Weiß, Schwarz, Grau – bei der Wahl der Autolackierung greifen die meisten Besitzer laut Statistik zu unauffälligen Farben. Zwar sind auch Rot und Blau hin und wieder auf den Straßen zu sehen, Töne wie Gelb, Grün oder Orange haben allerdings eher Seltenheitswert. Im wahrsten Sinne des Wortes exotisch mag es anscheinend ein Autofahrer, der sein Gefährt in der Waldshuter Bismarckstraße abstellte. Gut sichtbar zwischen Bankgebäuden, Läden und eilig vorbeihastenden Fußgängern war es dort zu bewundern: ein blechernes Zebra, das sich neugieriger Blicke sicher sein konnte.

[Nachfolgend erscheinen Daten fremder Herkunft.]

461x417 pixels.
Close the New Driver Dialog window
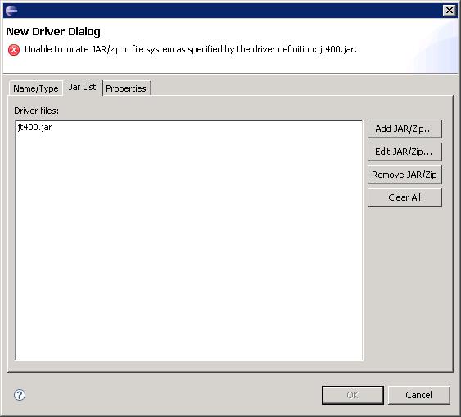point(450,11)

Ein motorisiertes Zebra war in Waldshut zu bewundern. Bild: Laura Marinovic
Ein motorisiertes Zebra war in Waldshut zu bewundern. Bild: Laura Marinovic | Bild: Marinovic, Laura

Bleibt die Frage, warum der Besitzer sich ausgerechnet für dieses außergewöhnliche Design entschieden hat. Vielleicht, weil er sich schlichtweg für die pferdeähnlichen Vierbeiner interessiert. Vielleicht aber auch, um einer häufigen Verschmutzung der Frontscheibe entgegenzuwirken: Schließlich vermuten Wissenschaftler schon seit einigen Jahren, dass Fliegen das gestreifte Muster meiden und die Evolution die afrikanischen Huftiere daher mit dem charakteristischen Merkmal ausgestattet hat. Die bisher geläufige Theorie schreibt den Streifen analog zum Fell anderer Tiere dagegen eine Tarnfunktion zu – etwas, das sich bei der Fahrt im Zebra-Auto eher als Nachteil erweisen würde.

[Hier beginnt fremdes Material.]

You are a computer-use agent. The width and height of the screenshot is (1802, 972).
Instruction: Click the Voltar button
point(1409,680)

Eines ist jedenfalls sicher: Während unauffällige Farben das Wiederfinden des Autos auf Parkplätzen und im Straßenwirrwar schwierig machen, lässt sich das schwarz-weiße Streifenmuster auf den ersten Blick entdecken. Und wer dem Waldshuter Wildgehege einen Besuch abstatten will, ist an die heimatliche Safari auch bestens angepasst.